Currently, the MDS criteria for the clinical and prodromal diagnosis of PD are valid and intensively applied in clinical practice [9, 13, 14].

The new recommendations published 2023 reflect a shift towards more nuanced diagnostic criteria and long-term disease management. Long-term clinical follow-up emerges as a superior strategy for accurate diagnosis, highlighting the dynamic nature of PD and the necessity for ongoing patient reassessment.

Moreover, the guidelines emphasize the importance of considering non-motor symptoms, olfactory testing, and RBD in the diagnostic process. These aspects not only enhance diagnostic certainty but also provide valuable insights into the disease’s progression and prognosis. The inclusion of olfactory tests and polysomnography as supportive diagnostic tools represents a move towards more comprehensive diagnostic practices.
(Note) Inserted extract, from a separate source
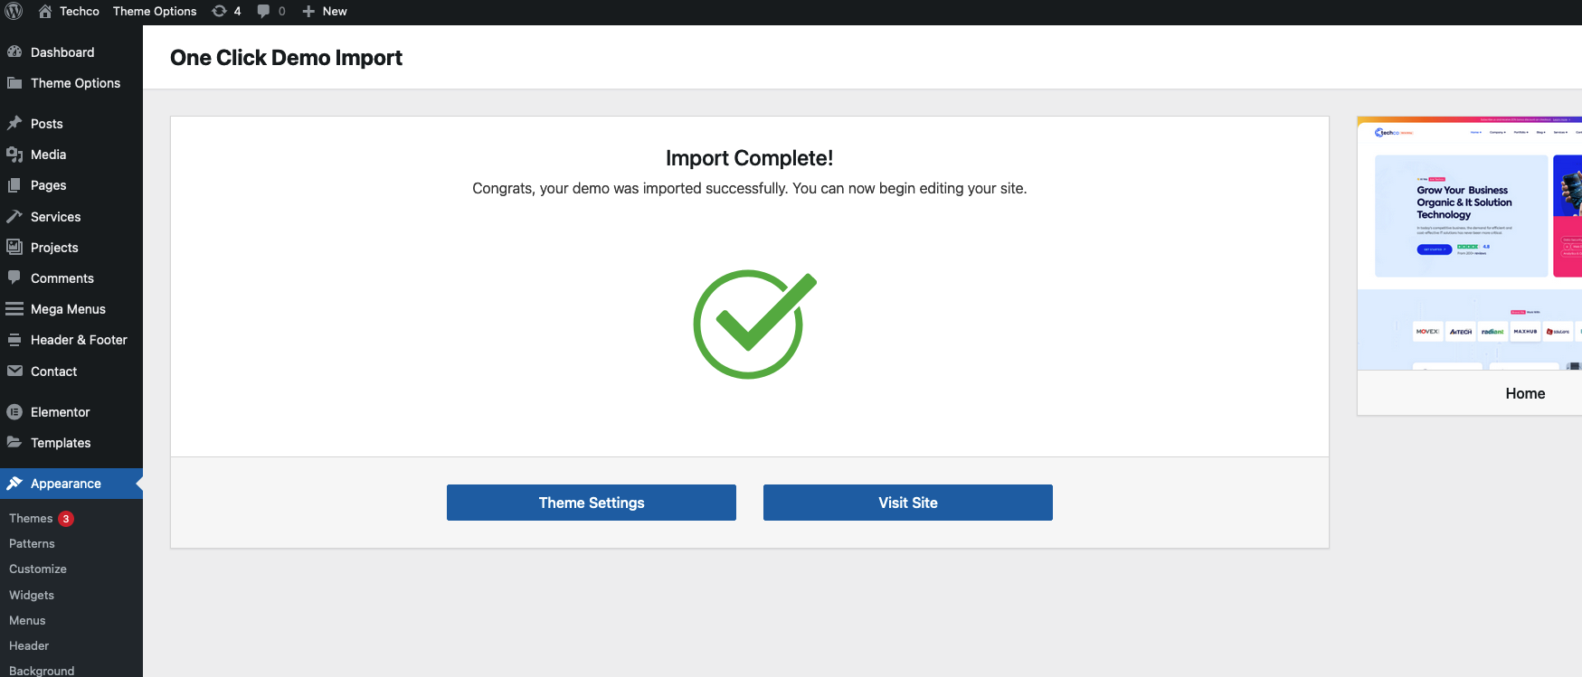Open Header & Footer in sidebar

[79, 340]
The strong consensus on most recommendations reflects a high degree of agreement among experts, reinforcing the credibility and reliability of the guidelines. Recommendations such as monitoring levodopa-responsiveness, but not recommending routine use of acute levodopa and apomorphine tests, while considering their diagnostic value in specific contexts, exemplify a differentiated approach to PD diagnosis. The focus on long-term follow-up to monitor development of PD-supporting motor complications or possible appearance of red flags arguing in favor of atypical Parkinson syndromes, and the recommendation of the MDS criteria for diagnosis of prodromal or established PD underscore the guidelines’ commitment to improving diagnostic accuracy as novel evidence emerges.
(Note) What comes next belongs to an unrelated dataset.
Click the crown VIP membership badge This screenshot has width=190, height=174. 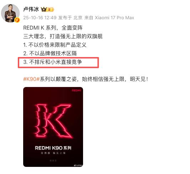tap(47, 9)
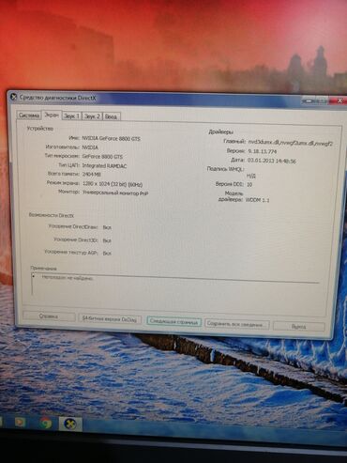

In summary, the 2023 German guidelines for Parkinson’s disease represent a significant advancement in the field, integrating recent genetic insights and emphasizing long-term, patient-centered approaches to diagnosis and management. As our understanding of PD continues to evolve, these guidelines provide a crucial framework for clinicians, ensuring that diagnostic and therapeutic strategies are both evidence-based and adaptable to the complexities of the disease.